======== DATA SUPPLIED

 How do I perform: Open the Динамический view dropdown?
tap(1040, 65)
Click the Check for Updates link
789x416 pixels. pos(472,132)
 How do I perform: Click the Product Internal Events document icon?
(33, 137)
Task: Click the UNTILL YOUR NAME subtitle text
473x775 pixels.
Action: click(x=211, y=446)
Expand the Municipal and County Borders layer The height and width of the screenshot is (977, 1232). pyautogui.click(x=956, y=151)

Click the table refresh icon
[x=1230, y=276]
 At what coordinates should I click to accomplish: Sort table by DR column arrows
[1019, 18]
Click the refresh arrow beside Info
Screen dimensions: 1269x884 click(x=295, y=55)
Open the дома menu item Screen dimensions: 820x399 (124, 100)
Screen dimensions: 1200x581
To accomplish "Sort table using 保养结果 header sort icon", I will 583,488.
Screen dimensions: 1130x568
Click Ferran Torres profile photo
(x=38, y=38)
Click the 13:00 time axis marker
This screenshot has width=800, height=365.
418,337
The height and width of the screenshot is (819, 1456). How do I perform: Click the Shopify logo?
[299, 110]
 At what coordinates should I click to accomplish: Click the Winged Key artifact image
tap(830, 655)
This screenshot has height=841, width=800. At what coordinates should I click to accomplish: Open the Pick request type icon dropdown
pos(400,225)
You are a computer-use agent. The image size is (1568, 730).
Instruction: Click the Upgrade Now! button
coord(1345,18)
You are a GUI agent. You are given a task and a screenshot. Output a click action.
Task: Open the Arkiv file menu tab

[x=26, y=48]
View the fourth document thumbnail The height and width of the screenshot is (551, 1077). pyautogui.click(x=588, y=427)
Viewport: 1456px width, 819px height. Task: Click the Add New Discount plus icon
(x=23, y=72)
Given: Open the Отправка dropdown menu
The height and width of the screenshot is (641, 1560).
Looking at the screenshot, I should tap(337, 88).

================

= TASK INSTRUCTIONS =
Copy out every one of the lines above word for word, with nothing changed.

= SOLUTION FOR THIS PROBLEM =
 How do I perform: Open the Динамический view dropdown?
tap(1040, 65)
Click the Check for Updates link
789x416 pixels. pos(472,132)
 How do I perform: Click the Product Internal Events document icon?
(33, 137)
Task: Click the UNTILL YOUR NAME subtitle text
473x775 pixels.
Action: click(x=211, y=446)
Expand the Municipal and County Borders layer The height and width of the screenshot is (977, 1232). pyautogui.click(x=956, y=151)

Click the table refresh icon
[x=1230, y=276]
 At what coordinates should I click to accomplish: Sort table by DR column arrows
[1019, 18]
Click the refresh arrow beside Info
Screen dimensions: 1269x884 click(x=295, y=55)
Open the дома menu item Screen dimensions: 820x399 (124, 100)
Screen dimensions: 1200x581
To accomplish "Sort table using 保养结果 header sort icon", I will 583,488.
Screen dimensions: 1130x568
Click Ferran Torres profile photo
(x=38, y=38)
Click the 13:00 time axis marker
This screenshot has width=800, height=365.
418,337
The height and width of the screenshot is (819, 1456). How do I perform: Click the Shopify logo?
[299, 110]
 At what coordinates should I click to accomplish: Click the Winged Key artifact image
tap(830, 655)
This screenshot has height=841, width=800. At what coordinates should I click to accomplish: Open the Pick request type icon dropdown
pos(400,225)
You are a computer-use agent. The image size is (1568, 730).
Instruction: Click the Upgrade Now! button
coord(1345,18)
You are a GUI agent. You are given a task and a screenshot. Output a click action.
Task: Open the Arkiv file menu tab

[x=26, y=48]
View the fourth document thumbnail The height and width of the screenshot is (551, 1077). pyautogui.click(x=588, y=427)
Viewport: 1456px width, 819px height. Task: Click the Add New Discount plus icon
(x=23, y=72)
Given: Open the Отправка dropdown menu
The height and width of the screenshot is (641, 1560).
Looking at the screenshot, I should tap(337, 88).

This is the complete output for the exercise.